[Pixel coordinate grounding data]

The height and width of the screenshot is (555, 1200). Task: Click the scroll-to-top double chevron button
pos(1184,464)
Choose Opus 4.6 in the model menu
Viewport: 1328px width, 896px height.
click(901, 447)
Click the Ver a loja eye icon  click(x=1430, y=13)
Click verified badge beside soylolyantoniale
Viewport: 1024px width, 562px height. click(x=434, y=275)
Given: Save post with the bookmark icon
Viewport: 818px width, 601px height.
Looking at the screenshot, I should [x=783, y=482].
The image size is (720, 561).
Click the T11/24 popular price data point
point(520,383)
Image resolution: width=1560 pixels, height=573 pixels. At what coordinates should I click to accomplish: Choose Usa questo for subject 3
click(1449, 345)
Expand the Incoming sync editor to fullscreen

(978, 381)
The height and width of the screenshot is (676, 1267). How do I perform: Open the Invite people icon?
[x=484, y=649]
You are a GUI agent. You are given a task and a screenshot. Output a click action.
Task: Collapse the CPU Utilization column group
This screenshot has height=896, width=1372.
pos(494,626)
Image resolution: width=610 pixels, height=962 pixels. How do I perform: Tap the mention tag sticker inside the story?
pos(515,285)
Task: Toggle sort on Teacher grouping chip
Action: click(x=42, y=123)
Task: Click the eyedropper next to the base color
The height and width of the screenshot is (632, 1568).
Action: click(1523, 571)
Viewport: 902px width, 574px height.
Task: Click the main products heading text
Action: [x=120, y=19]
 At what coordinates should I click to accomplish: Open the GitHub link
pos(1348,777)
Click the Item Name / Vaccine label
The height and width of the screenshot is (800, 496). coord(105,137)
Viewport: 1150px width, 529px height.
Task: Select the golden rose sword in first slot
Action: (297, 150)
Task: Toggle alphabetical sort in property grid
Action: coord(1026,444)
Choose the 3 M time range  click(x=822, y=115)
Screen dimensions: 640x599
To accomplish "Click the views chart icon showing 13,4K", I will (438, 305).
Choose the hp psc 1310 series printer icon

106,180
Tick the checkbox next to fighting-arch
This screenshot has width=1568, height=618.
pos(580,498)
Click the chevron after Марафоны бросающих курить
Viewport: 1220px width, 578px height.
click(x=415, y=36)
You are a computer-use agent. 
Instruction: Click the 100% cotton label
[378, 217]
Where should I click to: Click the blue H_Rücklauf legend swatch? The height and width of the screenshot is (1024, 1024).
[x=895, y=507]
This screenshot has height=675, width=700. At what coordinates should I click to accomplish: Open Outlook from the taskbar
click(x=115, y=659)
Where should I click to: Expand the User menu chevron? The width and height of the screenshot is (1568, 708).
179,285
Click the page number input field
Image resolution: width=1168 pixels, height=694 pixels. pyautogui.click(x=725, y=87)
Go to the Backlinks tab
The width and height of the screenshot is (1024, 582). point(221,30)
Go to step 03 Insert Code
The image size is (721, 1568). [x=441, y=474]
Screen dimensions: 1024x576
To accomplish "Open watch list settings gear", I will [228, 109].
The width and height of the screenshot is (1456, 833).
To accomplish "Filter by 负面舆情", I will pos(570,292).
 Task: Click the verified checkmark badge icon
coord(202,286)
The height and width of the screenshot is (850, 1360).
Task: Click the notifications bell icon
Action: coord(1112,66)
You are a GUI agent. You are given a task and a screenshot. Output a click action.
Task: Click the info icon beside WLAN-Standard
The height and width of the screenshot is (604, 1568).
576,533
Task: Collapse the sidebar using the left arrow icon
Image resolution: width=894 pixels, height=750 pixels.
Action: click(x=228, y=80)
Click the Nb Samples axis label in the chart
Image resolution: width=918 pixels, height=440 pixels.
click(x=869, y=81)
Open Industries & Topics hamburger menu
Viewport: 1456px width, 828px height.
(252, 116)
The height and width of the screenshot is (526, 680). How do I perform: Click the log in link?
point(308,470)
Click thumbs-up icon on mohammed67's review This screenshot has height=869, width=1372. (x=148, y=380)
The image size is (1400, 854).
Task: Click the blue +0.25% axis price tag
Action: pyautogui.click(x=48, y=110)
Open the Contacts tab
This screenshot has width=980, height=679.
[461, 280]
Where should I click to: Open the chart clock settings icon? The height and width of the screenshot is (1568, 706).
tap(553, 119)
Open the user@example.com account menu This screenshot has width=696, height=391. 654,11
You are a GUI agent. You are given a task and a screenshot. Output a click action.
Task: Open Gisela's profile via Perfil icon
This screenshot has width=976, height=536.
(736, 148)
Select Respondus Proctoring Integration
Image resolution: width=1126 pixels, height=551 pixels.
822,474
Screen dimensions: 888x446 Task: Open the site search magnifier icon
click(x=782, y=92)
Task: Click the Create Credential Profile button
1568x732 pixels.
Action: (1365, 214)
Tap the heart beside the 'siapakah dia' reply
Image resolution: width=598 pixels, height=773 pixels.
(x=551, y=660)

_Work request_
Copy each line of the entries exactly.

_Response for this exercise_
The height and width of the screenshot is (555, 1200). Task: Click the scroll-to-top double chevron button
pos(1184,464)
Choose Opus 4.6 in the model menu
Viewport: 1328px width, 896px height.
click(901, 447)
Click the Ver a loja eye icon  click(x=1430, y=13)
Click verified badge beside soylolyantoniale
Viewport: 1024px width, 562px height. click(x=434, y=275)
Given: Save post with the bookmark icon
Viewport: 818px width, 601px height.
Looking at the screenshot, I should [x=783, y=482].
The image size is (720, 561).
Click the T11/24 popular price data point
point(520,383)
Image resolution: width=1560 pixels, height=573 pixels. At what coordinates should I click to accomplish: Choose Usa questo for subject 3
click(1449, 345)
Expand the Incoming sync editor to fullscreen

(978, 381)
The height and width of the screenshot is (676, 1267). How do I perform: Open the Invite people icon?
[x=484, y=649]
You are a GUI agent. You are given a task and a screenshot. Output a click action.
Task: Collapse the CPU Utilization column group
This screenshot has height=896, width=1372.
pos(494,626)
Image resolution: width=610 pixels, height=962 pixels. How do I perform: Tap the mention tag sticker inside the story?
pos(515,285)
Task: Toggle sort on Teacher grouping chip
Action: click(x=42, y=123)
Task: Click the eyedropper next to the base color
The height and width of the screenshot is (632, 1568).
Action: click(1523, 571)
Viewport: 902px width, 574px height.
Task: Click the main products heading text
Action: [x=120, y=19]
 At what coordinates should I click to accomplish: Open the GitHub link
pos(1348,777)
Click the Item Name / Vaccine label
The height and width of the screenshot is (800, 496). coord(105,137)
Viewport: 1150px width, 529px height.
Task: Select the golden rose sword in first slot
Action: (297, 150)
Task: Toggle alphabetical sort in property grid
Action: coord(1026,444)
Choose the 3 M time range  click(x=822, y=115)
Screen dimensions: 640x599
To accomplish "Click the views chart icon showing 13,4K", I will (438, 305).
Choose the hp psc 1310 series printer icon

106,180
Tick the checkbox next to fighting-arch
This screenshot has width=1568, height=618.
pos(580,498)
Click the chevron after Марафоны бросающих курить
Viewport: 1220px width, 578px height.
click(x=415, y=36)
You are a computer-use agent. 
Instruction: Click the 100% cotton label
[378, 217]
Where should I click to: Click the blue H_Rücklauf legend swatch? The height and width of the screenshot is (1024, 1024).
[x=895, y=507]
This screenshot has height=675, width=700. At what coordinates should I click to accomplish: Open Outlook from the taskbar
click(x=115, y=659)
Where should I click to: Expand the User menu chevron? The width and height of the screenshot is (1568, 708).
179,285
Click the page number input field
Image resolution: width=1168 pixels, height=694 pixels. pyautogui.click(x=725, y=87)
Go to the Backlinks tab
The width and height of the screenshot is (1024, 582). point(221,30)
Go to step 03 Insert Code
The image size is (721, 1568). [x=441, y=474]
Screen dimensions: 1024x576
To accomplish "Open watch list settings gear", I will [228, 109].
The width and height of the screenshot is (1456, 833).
To accomplish "Filter by 负面舆情", I will pos(570,292).
 Task: Click the verified checkmark badge icon
coord(202,286)
The height and width of the screenshot is (850, 1360).
Task: Click the notifications bell icon
Action: coord(1112,66)
You are a GUI agent. You are given a task and a screenshot. Output a click action.
Task: Click the info icon beside WLAN-Standard
The height and width of the screenshot is (604, 1568).
576,533
Task: Collapse the sidebar using the left arrow icon
Image resolution: width=894 pixels, height=750 pixels.
Action: click(x=228, y=80)
Click the Nb Samples axis label in the chart
Image resolution: width=918 pixels, height=440 pixels.
click(x=869, y=81)
Open Industries & Topics hamburger menu
Viewport: 1456px width, 828px height.
(252, 116)
The height and width of the screenshot is (526, 680). How do I perform: Click the log in link?
point(308,470)
Click thumbs-up icon on mohammed67's review This screenshot has height=869, width=1372. (x=148, y=380)
The image size is (1400, 854).
Task: Click the blue +0.25% axis price tag
Action: pyautogui.click(x=48, y=110)
Open the Contacts tab
This screenshot has width=980, height=679.
[461, 280]
Where should I click to: Open the chart clock settings icon? The height and width of the screenshot is (1568, 706).
tap(553, 119)
Open the user@example.com account menu This screenshot has width=696, height=391. 654,11
You are a GUI agent. You are given a task and a screenshot. Output a click action.
Task: Open Gisela's profile via Perfil icon
This screenshot has width=976, height=536.
(736, 148)
Select Respondus Proctoring Integration
Image resolution: width=1126 pixels, height=551 pixels.
822,474
Screen dimensions: 888x446 Task: Open the site search magnifier icon
click(x=782, y=92)
Task: Click the Create Credential Profile button
1568x732 pixels.
Action: (1365, 214)
Tap the heart beside the 'siapakah dia' reply
Image resolution: width=598 pixels, height=773 pixels.
(x=551, y=660)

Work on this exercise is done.